Specializes in NICU, PICU, PCVICU and peds oncology.
I'm told we don't use buretrols because any meds would get "lost" in them. Frankly, I don't even know what that's supposed to mean and it sounds like an urban legend. But I'm still on orientation, so it's more than likely that I just don't understand.

The dead space (tubing) in most buretrol sets is so huge that a neonate's volume might take a day and a half just to clear it. The Alaris Signature Gold pump that we use has a dead space of approximately 20 mL, with or without a buretrol attached. Putting a med into a buretrol for a child weighing 3 kg would seriously fluid overload them if run in a manner to allow the med to actually reach the child on the same day it was put in there. We use them for maintenance fluid and TPN, and whenever we add... let's say potassium... to the buretrol, we have to then run about 30 mL of fluid into the garbage to ensure that the K+ will reach the patient in a timely manner. I'd MUCH rather use a syringe pump for all infusions on kids less than 10 kg.

Specializes in NICU.

Ahhhhh, thank you. It was a thing where at first I thought yeah, that make sense, and then so many ppl talk about using them in the NICU that I figured I must be missing something. Seems like syringe pumps, if a unit has enough available, are a much better choice.
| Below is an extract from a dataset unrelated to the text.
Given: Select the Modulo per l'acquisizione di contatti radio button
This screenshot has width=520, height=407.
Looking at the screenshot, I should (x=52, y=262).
We've recently stopped using them. I hear they've decided, after much research, that the IV pumps we use are safe enough to go without. It makes us a little uncomfortable, but to be honest I've never seen an "accident" where the patient got a huge bolus whether there was a buretrol or not. Our IV pump tubing has a safety mechanism on it - the tubing is clamped as it goes into the machine. That way, when you pull the tubing out of the machine, it is still clamped and nothing gets to the baby unless you take the extra step of unclamping it.

What I wish we would do is eliminate IV pumps with hanging bags completely and run everything on syringe pumps. At least then you can see exactly how much is left in the syringe at all times, plus our "smart pumps" have parameters for things like rates/dosages and if you go outside of the normal limits it alarms to warn you before it'll let you override the system.

We haven't used them for several years as you say in you comments.